À partir de vasta e diferenciada base empírica e de conceitos inovadores e consistentes, em La noblesse d`état, Bourdieu verifica que o elitismo tem evidentes origens sociais. Ou seja, os privilégios educativos conferidos pelas grandes écoles aos estudantes das classes privilegiadas são construídos anteriormente, no meio familiar e nos percursos escolares pré-universitários desses alunos, realizados em colégios de elite tanto no sistema público (e eles existem na França, diferentemente do Brasil!) como das redes privadas.

Para realizar a análise “sócio-lógica” das elites das grandes écoles, Bourdieu movimenta, de forma refinada, os conceitos de capital cultural, capital social e efeitos simbólicos do capital que ele criou para compreender as desigualdades sociais e escolares.

Obra crítica aos mecanismos de elitização das grandes écoles francesas, La noblesse d`état foi publicada em 1989, ano do bicentenário da Revolução Francesa, feito uma espécie de manifesto jacobino contemporâneo.

Três anos antes da sua morte, ocorrida em 2002, numa entrevista concedida para Maria Andréa Loyola, Bourdieu afirmou: “continuo a pensar que o sistema de ensino contribui para conservar. Insisto sobre, e contribui, o que é muito importante aqui. Não digo, reproduz; digo contribui para conservar”.

Esse instigante sociólogo francês procurou compreender, de modo exaustivo, “a rigidez do mundo”, indicando que, apesar de esforços e de avanços políticos, a democratização social é um desafio complexo.

*Norberto Dalabrida é professor da UDESC e co-autor de “A Escola da República (Editora Mercado de Letras, 2011)

Referências
BONNEWITZ, Patrice.
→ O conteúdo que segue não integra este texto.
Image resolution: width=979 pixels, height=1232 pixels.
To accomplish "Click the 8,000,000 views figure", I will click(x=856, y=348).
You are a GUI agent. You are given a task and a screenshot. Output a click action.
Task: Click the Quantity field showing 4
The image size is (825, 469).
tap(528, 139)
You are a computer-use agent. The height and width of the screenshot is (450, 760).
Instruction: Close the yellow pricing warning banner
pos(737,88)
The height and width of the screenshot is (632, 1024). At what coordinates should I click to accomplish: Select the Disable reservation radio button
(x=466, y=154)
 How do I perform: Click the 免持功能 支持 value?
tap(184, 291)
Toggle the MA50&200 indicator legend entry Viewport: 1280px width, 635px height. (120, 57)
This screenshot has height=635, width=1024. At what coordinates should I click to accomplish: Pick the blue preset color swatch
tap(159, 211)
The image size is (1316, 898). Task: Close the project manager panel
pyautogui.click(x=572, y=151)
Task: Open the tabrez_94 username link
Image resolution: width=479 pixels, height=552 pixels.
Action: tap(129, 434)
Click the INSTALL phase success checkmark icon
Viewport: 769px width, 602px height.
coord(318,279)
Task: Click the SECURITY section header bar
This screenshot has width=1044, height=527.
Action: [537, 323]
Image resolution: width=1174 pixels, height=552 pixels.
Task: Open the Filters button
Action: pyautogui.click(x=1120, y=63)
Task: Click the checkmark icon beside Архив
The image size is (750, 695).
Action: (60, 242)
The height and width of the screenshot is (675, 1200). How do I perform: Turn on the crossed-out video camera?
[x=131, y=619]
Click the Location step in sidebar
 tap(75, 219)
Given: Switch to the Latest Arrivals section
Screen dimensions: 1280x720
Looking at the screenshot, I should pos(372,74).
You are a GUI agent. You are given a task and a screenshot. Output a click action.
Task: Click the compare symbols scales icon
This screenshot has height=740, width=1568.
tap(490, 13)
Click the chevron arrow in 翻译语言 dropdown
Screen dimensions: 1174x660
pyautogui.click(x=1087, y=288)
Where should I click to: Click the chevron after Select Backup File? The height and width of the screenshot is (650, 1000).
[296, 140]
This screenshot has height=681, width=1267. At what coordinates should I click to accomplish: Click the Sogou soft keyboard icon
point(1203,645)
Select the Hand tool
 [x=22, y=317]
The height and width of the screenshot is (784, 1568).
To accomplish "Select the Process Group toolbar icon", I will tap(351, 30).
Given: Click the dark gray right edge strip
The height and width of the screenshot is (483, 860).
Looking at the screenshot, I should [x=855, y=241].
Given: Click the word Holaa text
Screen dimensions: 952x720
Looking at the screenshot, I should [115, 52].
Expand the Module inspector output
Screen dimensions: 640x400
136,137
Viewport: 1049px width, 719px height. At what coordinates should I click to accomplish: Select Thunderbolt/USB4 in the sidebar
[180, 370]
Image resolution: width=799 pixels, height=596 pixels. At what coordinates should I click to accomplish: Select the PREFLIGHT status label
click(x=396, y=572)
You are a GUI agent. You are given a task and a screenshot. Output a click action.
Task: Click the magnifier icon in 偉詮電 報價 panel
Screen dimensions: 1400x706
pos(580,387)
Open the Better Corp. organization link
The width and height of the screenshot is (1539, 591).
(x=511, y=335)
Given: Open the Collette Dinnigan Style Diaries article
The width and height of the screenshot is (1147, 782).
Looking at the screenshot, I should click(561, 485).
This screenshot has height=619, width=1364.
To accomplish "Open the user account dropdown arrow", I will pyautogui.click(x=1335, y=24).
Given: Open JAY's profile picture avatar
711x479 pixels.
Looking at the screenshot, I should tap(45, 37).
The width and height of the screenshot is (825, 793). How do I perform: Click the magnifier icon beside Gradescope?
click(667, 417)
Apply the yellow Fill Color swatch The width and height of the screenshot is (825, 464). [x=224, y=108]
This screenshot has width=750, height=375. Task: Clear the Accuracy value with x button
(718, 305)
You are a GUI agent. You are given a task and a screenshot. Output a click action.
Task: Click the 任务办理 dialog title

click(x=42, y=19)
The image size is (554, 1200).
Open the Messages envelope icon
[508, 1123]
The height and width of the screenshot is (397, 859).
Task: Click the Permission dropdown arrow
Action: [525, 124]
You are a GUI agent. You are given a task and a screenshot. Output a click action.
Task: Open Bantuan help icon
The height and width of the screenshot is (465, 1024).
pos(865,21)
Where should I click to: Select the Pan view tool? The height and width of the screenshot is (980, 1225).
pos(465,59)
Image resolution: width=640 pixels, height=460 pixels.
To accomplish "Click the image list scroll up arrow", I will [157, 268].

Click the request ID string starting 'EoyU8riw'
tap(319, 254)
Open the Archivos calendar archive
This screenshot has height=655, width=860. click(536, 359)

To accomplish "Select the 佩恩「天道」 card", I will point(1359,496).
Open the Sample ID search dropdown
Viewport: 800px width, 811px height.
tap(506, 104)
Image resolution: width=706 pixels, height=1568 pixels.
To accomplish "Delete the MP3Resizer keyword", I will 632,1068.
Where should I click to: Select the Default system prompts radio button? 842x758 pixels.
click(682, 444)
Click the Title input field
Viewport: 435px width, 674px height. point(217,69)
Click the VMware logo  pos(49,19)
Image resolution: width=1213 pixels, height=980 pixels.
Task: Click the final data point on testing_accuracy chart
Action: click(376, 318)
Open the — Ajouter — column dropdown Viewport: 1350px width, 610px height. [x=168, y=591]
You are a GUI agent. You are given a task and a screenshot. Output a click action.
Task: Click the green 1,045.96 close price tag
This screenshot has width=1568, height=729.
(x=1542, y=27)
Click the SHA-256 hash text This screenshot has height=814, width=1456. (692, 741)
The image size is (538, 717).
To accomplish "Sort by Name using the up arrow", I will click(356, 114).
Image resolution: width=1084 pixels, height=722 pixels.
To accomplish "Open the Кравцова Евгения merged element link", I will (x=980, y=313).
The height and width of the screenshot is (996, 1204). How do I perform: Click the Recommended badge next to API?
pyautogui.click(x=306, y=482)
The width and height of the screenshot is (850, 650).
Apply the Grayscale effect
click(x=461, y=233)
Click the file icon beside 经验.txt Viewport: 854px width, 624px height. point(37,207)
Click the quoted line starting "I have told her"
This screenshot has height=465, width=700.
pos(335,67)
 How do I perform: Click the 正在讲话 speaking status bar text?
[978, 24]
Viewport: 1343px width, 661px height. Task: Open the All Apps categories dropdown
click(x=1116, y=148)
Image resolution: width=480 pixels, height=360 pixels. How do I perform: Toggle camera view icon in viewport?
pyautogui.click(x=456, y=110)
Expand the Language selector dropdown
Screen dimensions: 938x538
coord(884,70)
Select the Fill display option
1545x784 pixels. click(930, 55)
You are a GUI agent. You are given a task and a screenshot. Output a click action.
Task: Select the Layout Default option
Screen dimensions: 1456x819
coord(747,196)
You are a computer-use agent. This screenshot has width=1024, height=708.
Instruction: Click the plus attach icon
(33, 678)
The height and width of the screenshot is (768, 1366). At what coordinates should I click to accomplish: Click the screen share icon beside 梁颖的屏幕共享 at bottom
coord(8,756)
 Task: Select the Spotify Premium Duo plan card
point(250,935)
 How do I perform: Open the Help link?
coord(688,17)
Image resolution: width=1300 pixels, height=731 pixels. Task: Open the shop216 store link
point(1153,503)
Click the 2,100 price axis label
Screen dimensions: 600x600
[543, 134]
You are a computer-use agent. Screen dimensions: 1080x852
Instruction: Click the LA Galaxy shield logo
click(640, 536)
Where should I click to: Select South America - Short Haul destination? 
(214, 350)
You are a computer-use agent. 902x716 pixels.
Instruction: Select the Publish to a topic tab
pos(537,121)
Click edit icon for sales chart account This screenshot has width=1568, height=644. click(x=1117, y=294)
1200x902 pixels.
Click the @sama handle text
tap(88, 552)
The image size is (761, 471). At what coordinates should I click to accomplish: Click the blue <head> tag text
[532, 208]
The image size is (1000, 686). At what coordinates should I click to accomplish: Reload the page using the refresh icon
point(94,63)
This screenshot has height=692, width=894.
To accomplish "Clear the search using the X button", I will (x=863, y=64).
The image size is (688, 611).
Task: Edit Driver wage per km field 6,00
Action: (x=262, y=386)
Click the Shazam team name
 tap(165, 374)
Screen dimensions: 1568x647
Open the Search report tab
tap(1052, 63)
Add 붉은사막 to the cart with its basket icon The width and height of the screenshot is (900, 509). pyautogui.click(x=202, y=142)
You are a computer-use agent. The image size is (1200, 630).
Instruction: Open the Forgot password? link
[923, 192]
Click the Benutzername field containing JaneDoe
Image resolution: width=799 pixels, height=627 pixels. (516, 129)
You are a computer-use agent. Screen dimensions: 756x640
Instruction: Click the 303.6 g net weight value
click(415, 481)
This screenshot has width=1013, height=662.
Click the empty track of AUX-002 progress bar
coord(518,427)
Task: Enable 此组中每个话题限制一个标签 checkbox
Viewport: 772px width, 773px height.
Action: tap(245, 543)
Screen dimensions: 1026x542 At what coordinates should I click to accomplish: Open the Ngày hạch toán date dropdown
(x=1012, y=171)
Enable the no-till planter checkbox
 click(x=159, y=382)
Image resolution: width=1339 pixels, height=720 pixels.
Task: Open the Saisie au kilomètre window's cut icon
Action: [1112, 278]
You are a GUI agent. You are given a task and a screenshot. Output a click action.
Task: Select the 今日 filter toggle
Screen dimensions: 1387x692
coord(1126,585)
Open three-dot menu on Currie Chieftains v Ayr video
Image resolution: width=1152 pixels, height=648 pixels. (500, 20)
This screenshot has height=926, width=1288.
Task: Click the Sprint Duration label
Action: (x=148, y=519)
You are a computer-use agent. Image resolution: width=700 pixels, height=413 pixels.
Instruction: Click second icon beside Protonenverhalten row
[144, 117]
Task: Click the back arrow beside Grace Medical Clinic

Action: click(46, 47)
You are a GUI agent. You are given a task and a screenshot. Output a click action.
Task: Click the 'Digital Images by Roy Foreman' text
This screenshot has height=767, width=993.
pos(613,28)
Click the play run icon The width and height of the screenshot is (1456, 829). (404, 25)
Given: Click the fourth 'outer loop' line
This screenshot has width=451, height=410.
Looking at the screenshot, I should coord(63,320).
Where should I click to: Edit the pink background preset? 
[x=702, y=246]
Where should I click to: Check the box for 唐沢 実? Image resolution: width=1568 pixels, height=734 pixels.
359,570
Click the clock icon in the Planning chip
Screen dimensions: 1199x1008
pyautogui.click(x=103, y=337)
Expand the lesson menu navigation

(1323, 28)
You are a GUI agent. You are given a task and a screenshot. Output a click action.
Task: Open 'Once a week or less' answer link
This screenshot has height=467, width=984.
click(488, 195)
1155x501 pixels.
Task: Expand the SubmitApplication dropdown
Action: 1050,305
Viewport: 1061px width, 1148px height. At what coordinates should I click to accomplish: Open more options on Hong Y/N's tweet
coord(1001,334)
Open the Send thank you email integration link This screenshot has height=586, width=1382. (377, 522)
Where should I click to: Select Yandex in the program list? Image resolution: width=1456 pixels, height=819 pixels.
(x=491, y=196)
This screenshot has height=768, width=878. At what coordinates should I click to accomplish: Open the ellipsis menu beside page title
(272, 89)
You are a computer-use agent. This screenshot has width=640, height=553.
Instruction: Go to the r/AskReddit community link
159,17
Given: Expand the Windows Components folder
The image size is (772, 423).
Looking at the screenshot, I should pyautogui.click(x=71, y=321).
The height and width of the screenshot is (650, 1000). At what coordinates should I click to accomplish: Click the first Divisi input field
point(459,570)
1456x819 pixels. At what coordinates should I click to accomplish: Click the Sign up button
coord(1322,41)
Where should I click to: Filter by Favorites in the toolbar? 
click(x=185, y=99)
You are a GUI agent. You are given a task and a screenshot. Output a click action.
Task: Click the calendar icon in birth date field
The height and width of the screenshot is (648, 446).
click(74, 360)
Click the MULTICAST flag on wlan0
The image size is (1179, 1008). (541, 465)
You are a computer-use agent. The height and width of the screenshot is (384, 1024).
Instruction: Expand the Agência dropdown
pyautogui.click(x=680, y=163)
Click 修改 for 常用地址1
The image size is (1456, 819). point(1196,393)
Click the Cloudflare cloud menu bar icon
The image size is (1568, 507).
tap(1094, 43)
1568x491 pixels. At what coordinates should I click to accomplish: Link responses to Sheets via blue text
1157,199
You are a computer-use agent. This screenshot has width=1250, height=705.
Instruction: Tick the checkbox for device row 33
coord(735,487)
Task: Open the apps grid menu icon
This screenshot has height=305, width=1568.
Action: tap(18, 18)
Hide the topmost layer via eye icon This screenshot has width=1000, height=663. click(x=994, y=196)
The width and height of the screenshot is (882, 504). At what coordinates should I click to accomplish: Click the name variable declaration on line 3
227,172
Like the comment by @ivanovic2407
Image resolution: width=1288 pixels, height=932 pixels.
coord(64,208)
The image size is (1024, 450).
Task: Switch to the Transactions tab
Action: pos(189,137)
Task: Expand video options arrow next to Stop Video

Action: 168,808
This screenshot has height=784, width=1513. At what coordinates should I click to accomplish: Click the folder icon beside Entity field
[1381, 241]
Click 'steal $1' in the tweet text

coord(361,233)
Pierre Bourdieu: vie – oeuvres – concepts. Paris: Ellipses, 2002.
BOURDIEU, Pierre; PASSERON, Jean-Claude. Les héritiers : les étudiants et la culture. Paris : Éditions de Minuit, 1985. (Le sens commun).
BOURDIEU, Pierre ; PASSERON, Jean-Claude. A reprodução: elementos para uma teoria do sistema de ensino. Petrópolis, RJ: Vozes, 2008.
BOURDIEU, Pierre. Homo academicus. Paris : Minuit, 1984. (Le sens commun).
BOURDIEU, Pierre. La noblesse d`état: grandes écoles et esprit de corps. Paris: Les Éditions de Minuit, 1989. (Le sens commun).
BOURDIEU, Pierre. Os três estados do capital cultural. In: NOGUEIRA, Maria Alice; CATANI, Afrânio. Escritos de Educação. Petrópolis, RJ: Vozes, 1998. p.71-9.
NOGUEIRA, Maria Alice; NOGUEIRA, M. Martins. Bourdieu & Educação. Belo Horizonte: Autêntica, 2004.